Arus mahasiswa Indonesia yang memilih kuliah di Thailand telah mencapai 1.155 orang. Perkembangan ini memperkuat posisi Thailand sebagai salah satu tujuan pendidikan tinggi di kawasan bagi pelajar Indonesia.
Daya tariknya tidak hanya terletak pada jarak yang relatif dekat. Thailand juga memiliki lingkungan pendidikan internasional dengan jumlah mahasiswa asing yang kini disebut melampaui 50.000 orang.
Lingkungan Studi yang Beragam
Duta Besar Kerajaan Thailand untuk Indonesia H. E. Prapan Disyatat menyatakan hampir 50.000 mahasiswa internasional terdaftar di lembaga pendidikan tinggi Thailand pada 2025. Jumlah tersebut kemudian disebut telah melampaui 50.000 mahasiswa, termasuk pelajar dari Indonesia.

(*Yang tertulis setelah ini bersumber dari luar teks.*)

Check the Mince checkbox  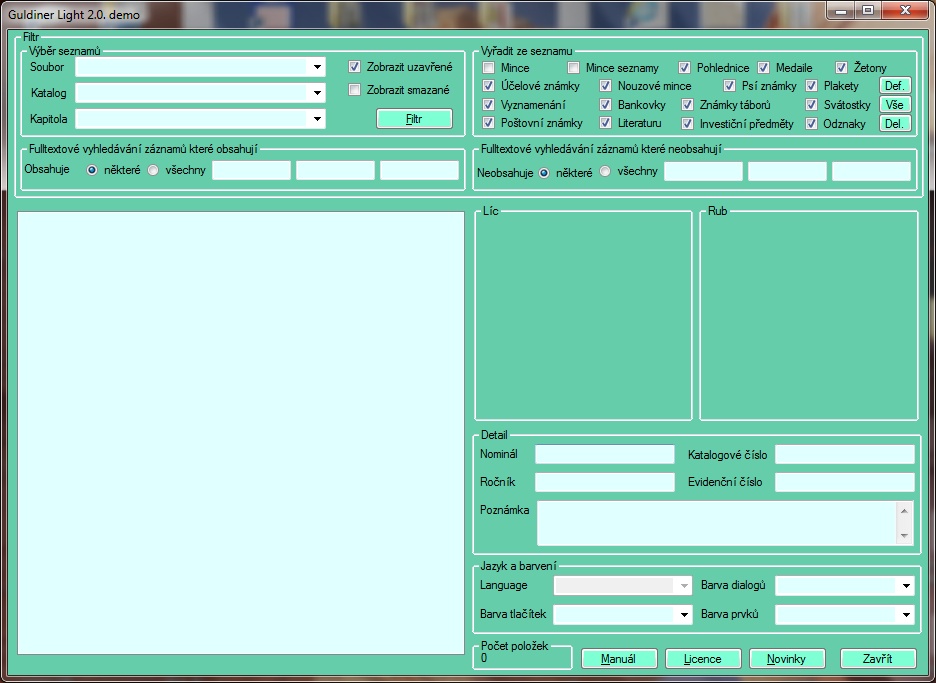pyautogui.click(x=489, y=68)
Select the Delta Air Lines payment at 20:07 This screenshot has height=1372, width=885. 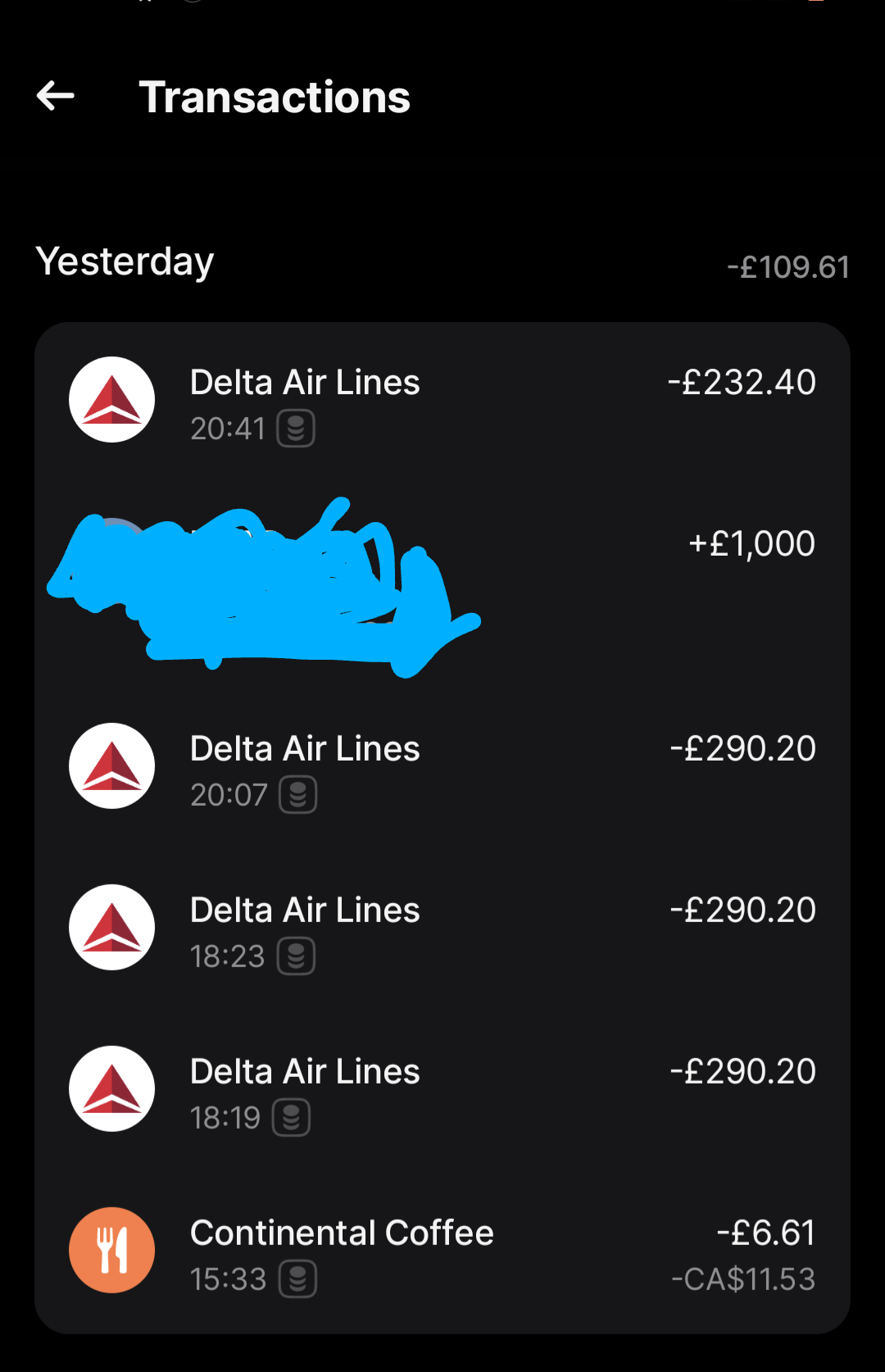pos(305,749)
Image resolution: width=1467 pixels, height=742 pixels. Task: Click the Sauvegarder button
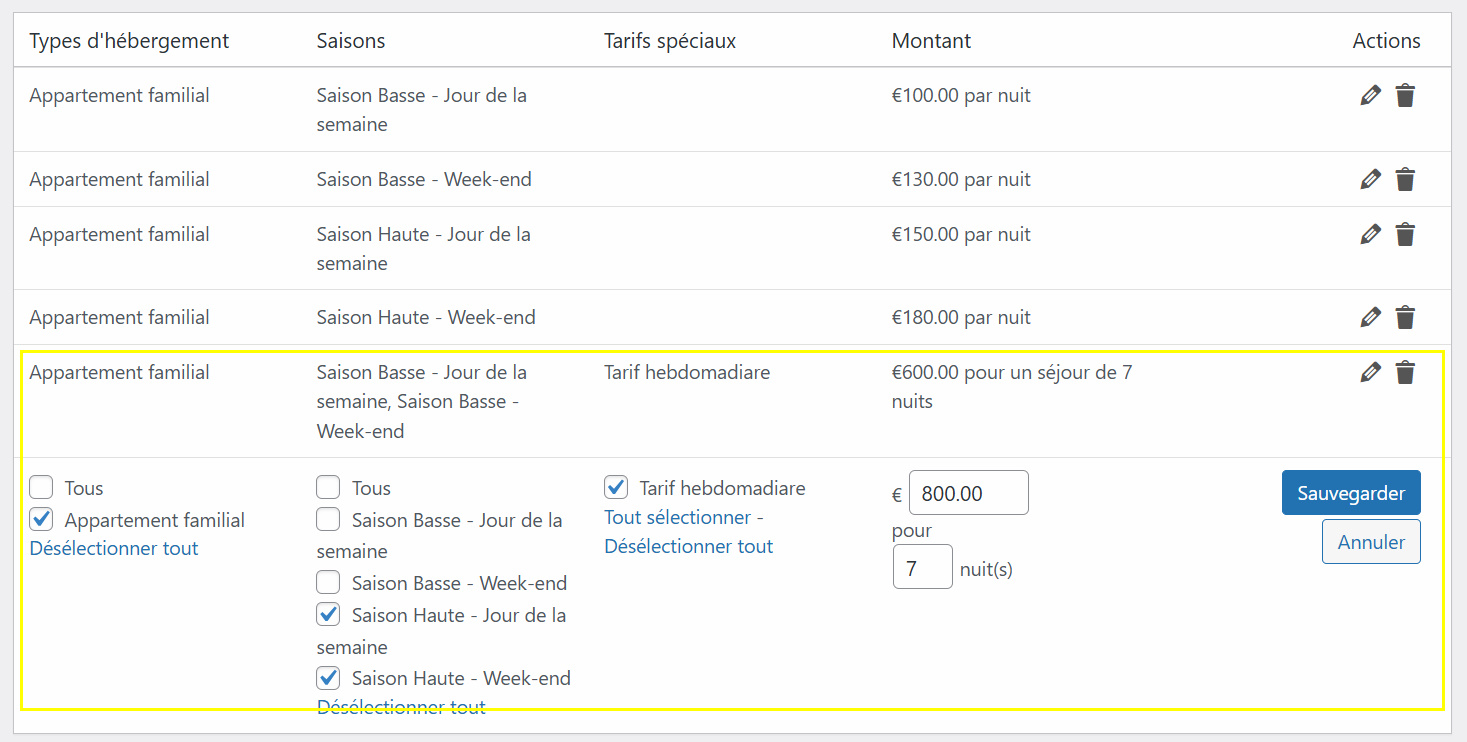[1350, 493]
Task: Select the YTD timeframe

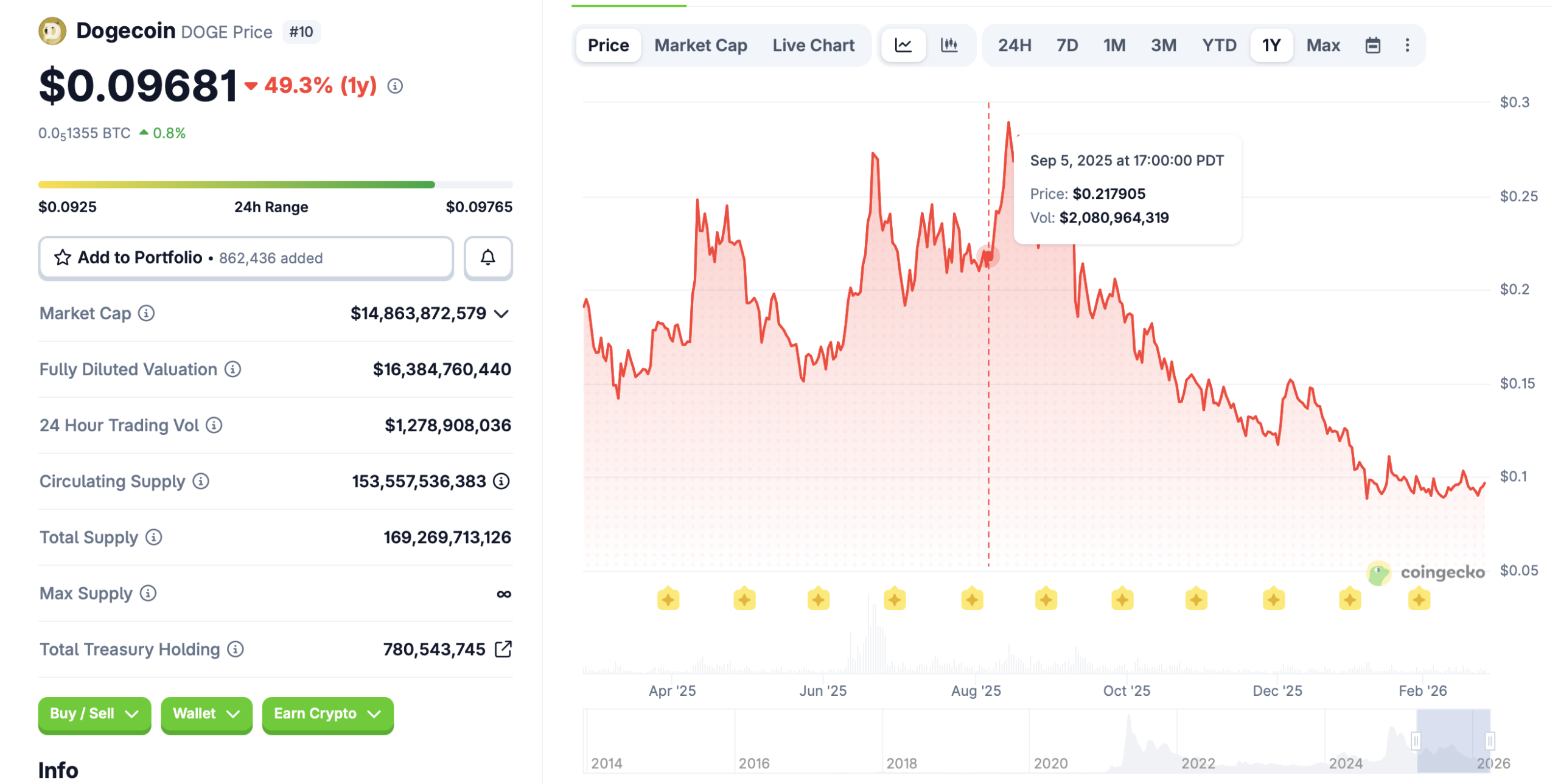Action: pos(1218,44)
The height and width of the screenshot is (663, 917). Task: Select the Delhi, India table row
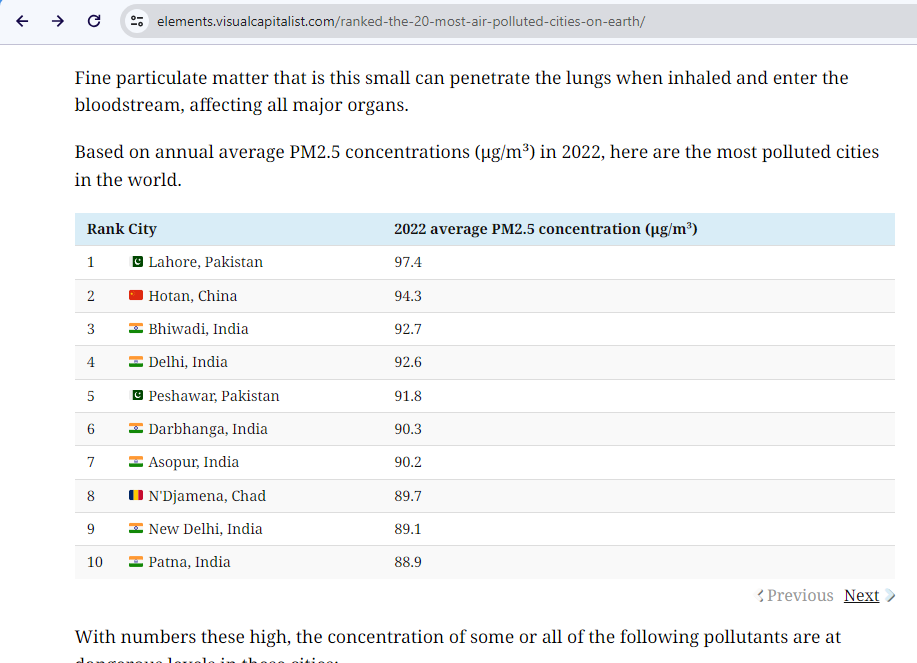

Besarnya komunitas internasional itu memberi konteks bagi meningkatnya minat mahasiswa Indonesia. Calon mahasiswa yang belajar di Thailand dapat berada dalam lingkungan pendidikan dengan pergaulan akademik lintas negara.
Kedekatan geografis dan budaya antara Indonesia serta Thailand juga dinilai menjadi faktor pendukung. Faktor tersebut melengkapi penawaran program pendidikan yang berorientasi internasional dari universitas dan lembaga pendidikan Thailand.
Direktur Thai Trade Center Jakarta Hataichanok Sivara menilai kualitas pendidikan, biaya kuliah, dan biaya hidup di Thailand bersifat kompetitif. Ia menyebut pertimbangan tersebut menjadi nilai yang ditawarkan kepada pelajar Indonesia yang ingin studi ke luar negeri.
Data Pelajar Kedua Negara
Data Perhimpunan Pelajar Indonesia Dunia yang disampaikan dalam Business Delegation for Education Services in Indonesia 2026 mencatat 1.155 mahasiswa Indonesia sedang menempuh studi di Thailand. Pada saat yang sama, lebih dari 800 pelajar Thailand tercatat belajar di Indonesia.
| Kelompok Pelajar | Jumlah | Ruang Lingkup Pendidikan |
|---|---|---|
| Mahasiswa Indonesia | 1.155 orang | Pendidikan tinggi di Thailand |
| Pelajar Thailand | Lebih dari 800 orang | SMP hingga doktoral di Indonesia |
Pelajar Thailand di Indonesia berasal dari jenjang sekolah menengah pertama sampai program doktoral. Prapan menyebut mayoritas dari mereka mengambil pendidikan tingkat sarjana.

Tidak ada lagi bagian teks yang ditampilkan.